The report (from a bipartisan task force that included several Republicans of conservative bent) will be presented to the ABA's House of Delegates next month, and the delegates will vote on whether to adopt the report's recommendations.

Neal Sonnett, the Chair of the ABA Task Force that produced the report, is quoted as saying:

The recommendations that we make are an effort to correct practices that, if they continue, threaten to throw this country into a constitutional crisis.  Most of the members of the House of Delegates are very concerned about upholding the rule of law. That is, after all, the mission of the ABA. So I'm hopeful that we will get a resounding show of support.

The second piece of can't-be-good news came from Bush's fellow Republican but sometimes critic Senator Arlen Specter who is reported to have said on the Senate floor that

We will submit legislation to the United States Senate which will...authorize the Congress to undertake judicial review of those signing statements with the view to having the president's acts declared unconstitutional.

[Editor Note: Another Republican Senator, John Cornyn, has voiced his opinion that this pretty much a tempest in a teapot, theorizing that the President's interpretation of the laws won't be given any weight by a court reviewing the law's constitutionality.  But...

Cornyn's justification that expressions of presidential opinion carry no legal weight because federal courts are unlikely to consider them when deciding cases that challenge the same laws is absurd. As a current Senator and a former judge, he has to know that this is absurd. The president's signing statements directly and strongly affect how the laws are enforced by the executive branch.

By using the signing statement device, he guarantees that his view will be the official view of the law until some individual citizen is sufficiently harmed by Bush's interpretation to achieve the magical "standing" required in order to file a lawsuit. It is only in that lawsuit, which will probably not be brought until Bush's interpretation of the law has been in force for years, that Bush's signing statement will be given the lack of respect that Cornyn describes.

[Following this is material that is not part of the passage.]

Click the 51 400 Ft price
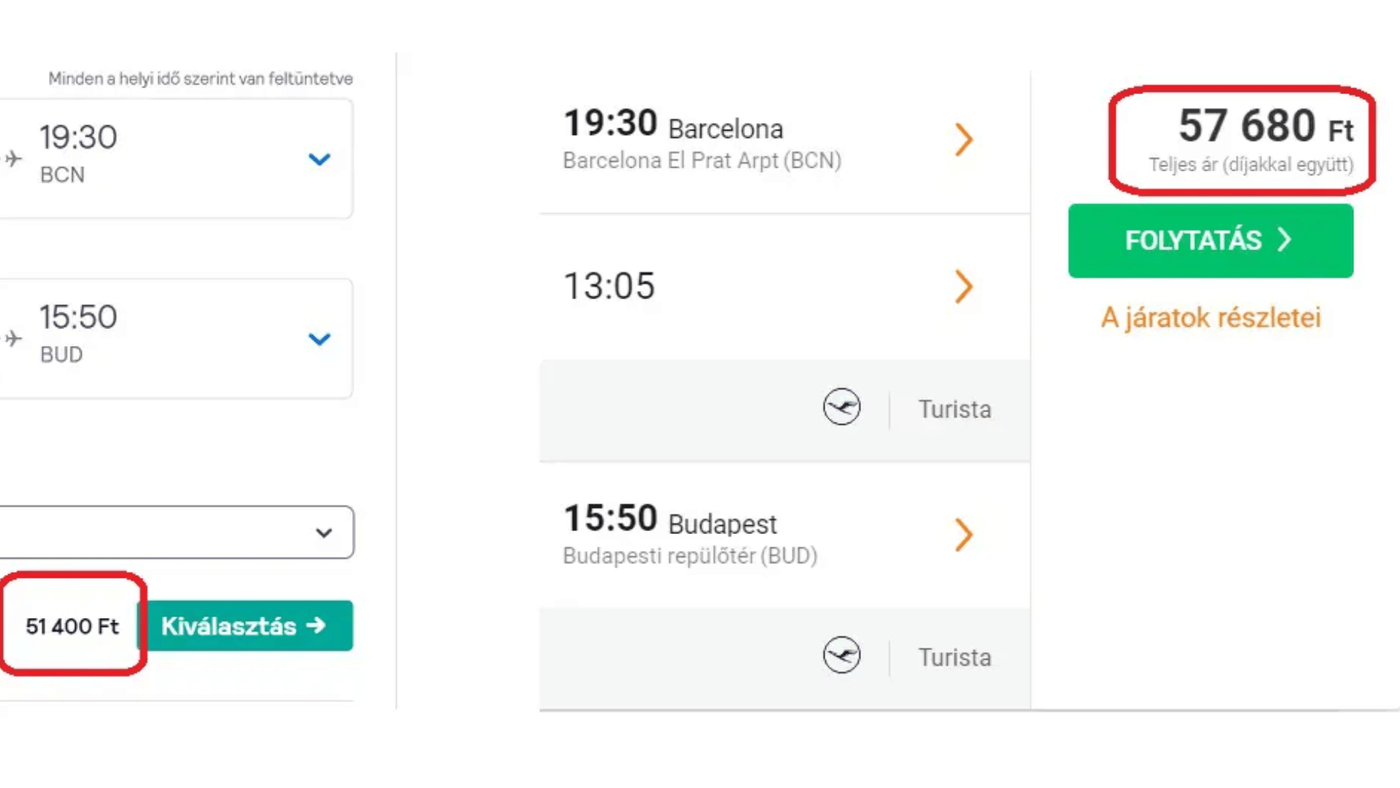1400x788 pixels. pyautogui.click(x=72, y=627)
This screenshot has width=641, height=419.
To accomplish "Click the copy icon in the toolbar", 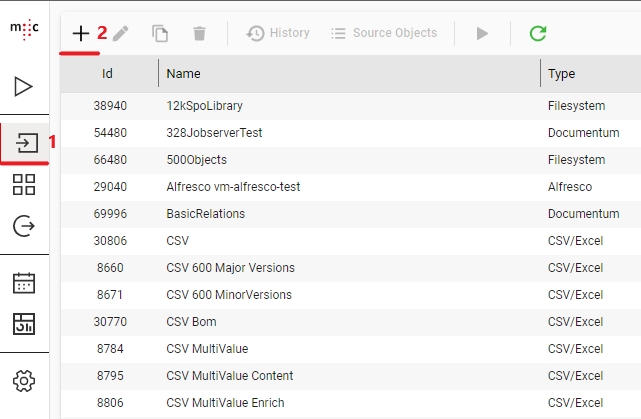I will pyautogui.click(x=160, y=33).
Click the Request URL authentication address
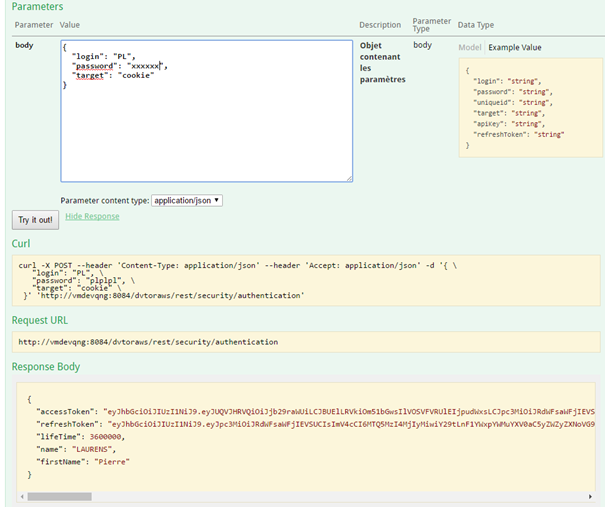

And given the incredible number of conservative ideologues now serving in the federal judiciary, I do not have confidence that even the judiciary will treat Bush's signing statements the way that Cornyn describes.

I hope that the Senate passes Specter's bill or one like it, even though I'm virtually certain the House would kill it. If the House is forced to kill it before the election, and the public is aware enough to realize what's at stake here (a huge assumption, to be sure), the issue may bite the House Republicans who kill the Bill.]

If that's not enough bad news for the President, Time magazine summarily reported the other day that: curtailing his traditional August working vacation at the ranch so that he can barnstorm before the midterm elections. Their outlook thus far seems so ominous for the G.O.P. that one Presidential adviser wants Bush to beef up his counsel's office for the tangle of investigations that a Democrat-controlled House might pursue.

Indeed.  One of the most interesting things in modern politics would be what happens when Democrats finally retrieve subpena power and start looking in all the dark little corners where Bush & Co. have been sweeping things.  Just imagine how many really disgusted federal employees there are out there, who have watched this crew of radicals come in and distort/corrupt entire agencies to which these employees had devoted their entire lives.  Just imagine how eager they probably are to tell someone what these radicals have done to them.  To us.  To everyone.

For what it's worth, I think Democrats would make a huge error by spending the election season talking about possible impeachment, even though so many voters would like to hear it.  There are also tons of voters who think that's premature.

The topic should be not impeachment but the need to find out the truth about what these radicals have done.  That means that suspicious actions and programs need to be investigated, thoroughly and honestly.  Let the investigation results lead where they lead.